| HN Mirror

Y	Hacker News new \| ask \| show \| jobs


	by jandrewrogers 386 days ago
	This doesn’t work quite as well as people assume. The first limit is simply size, you can only cram a few petabytes of NVMe in a server (before any redundancy) and many operational analytic workloads are quite a bit larger these days. One of the major advantages of disaggregated storage in theory is that it allows you to completely remove size limits. Many operational analytic workloads don’t need a lot of compute, just sparse on-demand access to vast amounts of data. With good selectivity (another open issue), you could get excellent performance in this configuration. Ignoring the storage size limits, the real issue as you scale up is that the I/O schedulers, caching, and low-level storage engine mechanics in a large SQL database are not designed to operate efficiently on storage volumes this large. They will work technically, but scale quite a bit more poorly than people expect. The internals of SQL databases are (sensibly) optimized for working sets no larger than 10x RAM size, regardless of the storage size. This turns out to be the more practical limit for analytics in a scale-up system even if you have a JBOD of fast NVMe at your disposal.

2 comments

layer8 386 days ago

> many operational analytic workloads are quite a bit larger these days.

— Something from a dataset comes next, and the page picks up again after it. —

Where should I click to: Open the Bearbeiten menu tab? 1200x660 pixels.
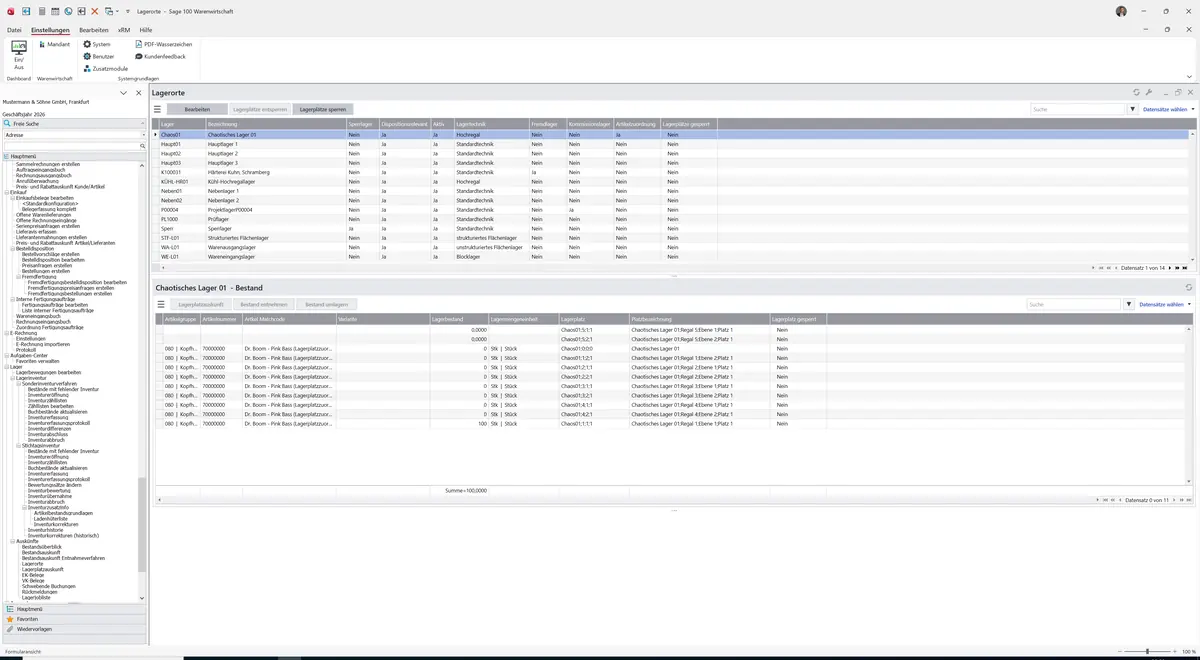[94, 30]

What are the use cases where such workloads come up, aside from Google-level operations? Just trying to understand what we are talking about.

link

jandrewrogers 386 days ago

Sensor and telemetry analytics workloads in boring industrial sectors are all at this scale, even at companies that aren’t that large revenue-wise. TBs to PBs of new data per day.

link

layer8 386 days ago

What are these used for, to all have to be in a single unified database?

link

jandrewrogers 386 days ago

A large part of those workloads is stitching together a single derived model of operational reality and how different entities interact over time from the samples you get from each individual source. You need a running log of all entity behavior and interactions over time to look back on in order to contextualize what you see at the current point in time. Most of this is not pre-computable because the combinatorial state space is too large so every analytic query needs to be able to see across every relationship between sources that can be inferred.

It is essentially a spatial and/or graph analytic model evolving over time. Any non-trivial data models that capture dynamics in the physical world looks like this.

In fairness, all popular analytics platforms handle these workloads poorly regardless of if they are vertically or horizontally scaled. These workloads usually cannot be cached even in theory, so performance and scalability comes down to the sophistication of your scheduler design.

link

layer8 386 days ago

Thanks. It would be interesting to talk about the business specifics, but that would move into confidential territory I guess.

link

sgarland 386 days ago

It works to a certain point, yes, but I daresay that the overwhelming majority of OLTP needs are in the <= TB range, not PB. OLAP is its own beast, though I'll also say that most modern tech companies' schema is hot garbage, full of denormalized tables for no good reason, JSON everywhere, etc. and thus the entire thing could be much, much smaller if RDMBS was used as it was intended: relationally.

link